[Exercise objective]
Output every line of the material below word for word, omitting the pictures.

(Screen grounding material)
+===+

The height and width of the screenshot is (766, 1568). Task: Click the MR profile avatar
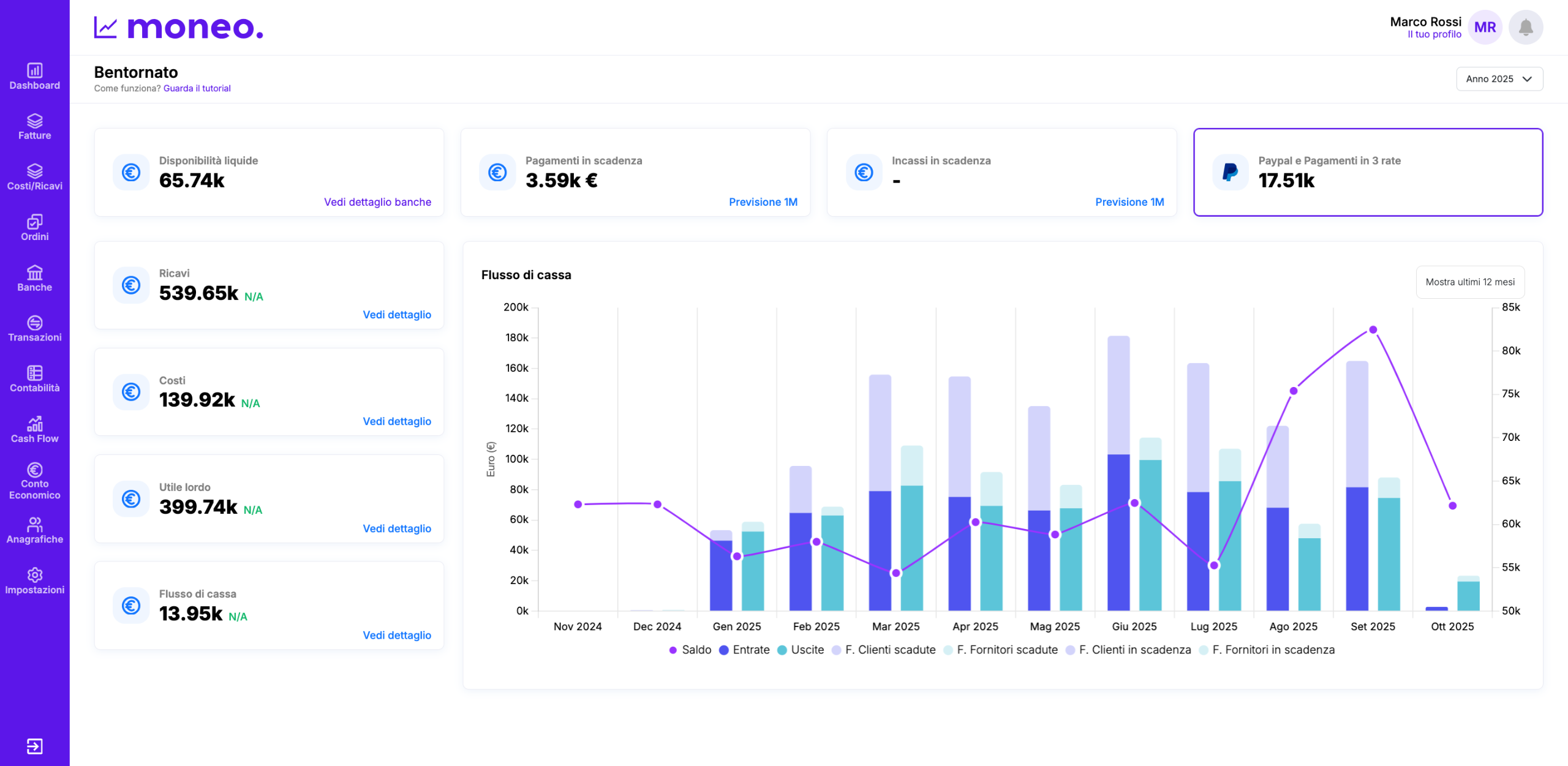(1485, 28)
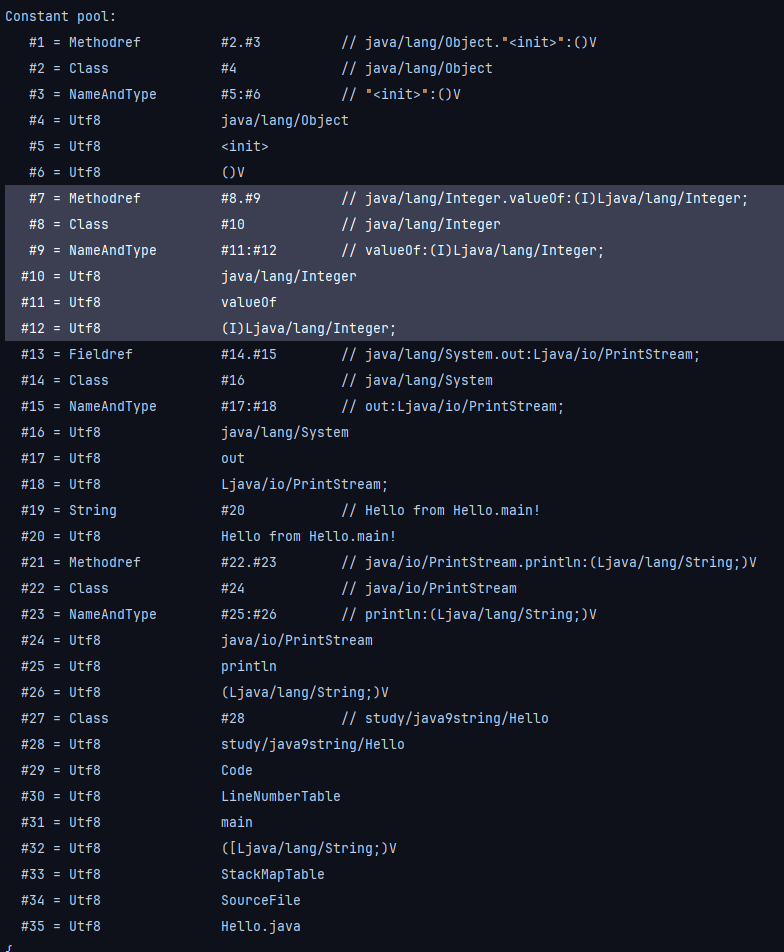The width and height of the screenshot is (784, 952).
Task: Click the "Hello from Hello.main!" Utf8 value on line #20
Action: pyautogui.click(x=308, y=536)
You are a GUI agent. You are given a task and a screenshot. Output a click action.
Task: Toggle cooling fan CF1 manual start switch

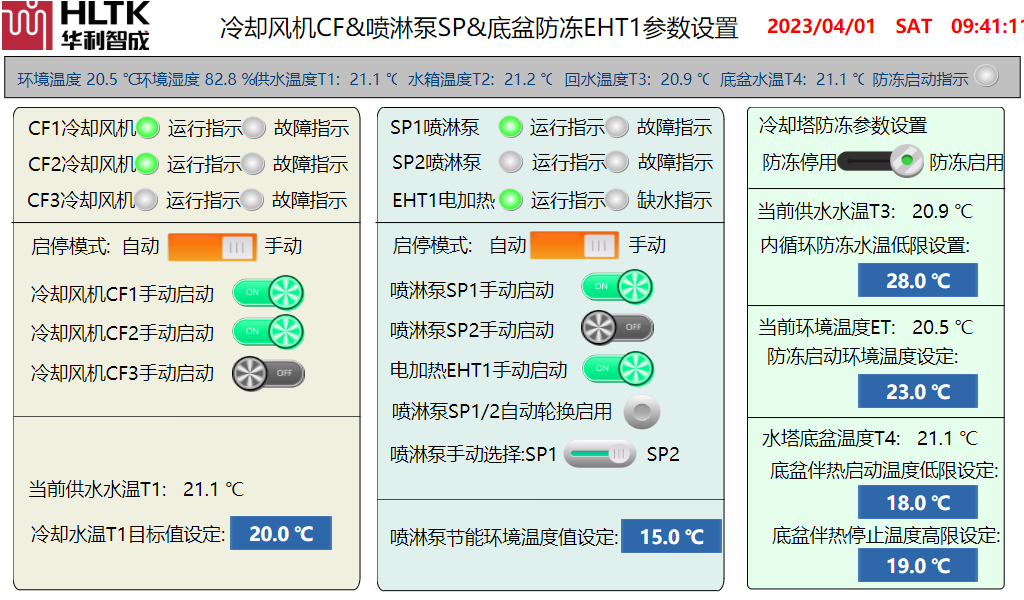268,293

+===+

[Exercise response]
The height and width of the screenshot is (766, 1568). Task: Click the MR profile avatar
(1485, 28)
The width and height of the screenshot is (784, 952).
Task: Click the "Hello from Hello.main!" Utf8 value on line #20
Action: pyautogui.click(x=308, y=536)
You are a GUI agent. You are given a task and a screenshot. Output a click action.
Task: Toggle cooling fan CF1 manual start switch

268,293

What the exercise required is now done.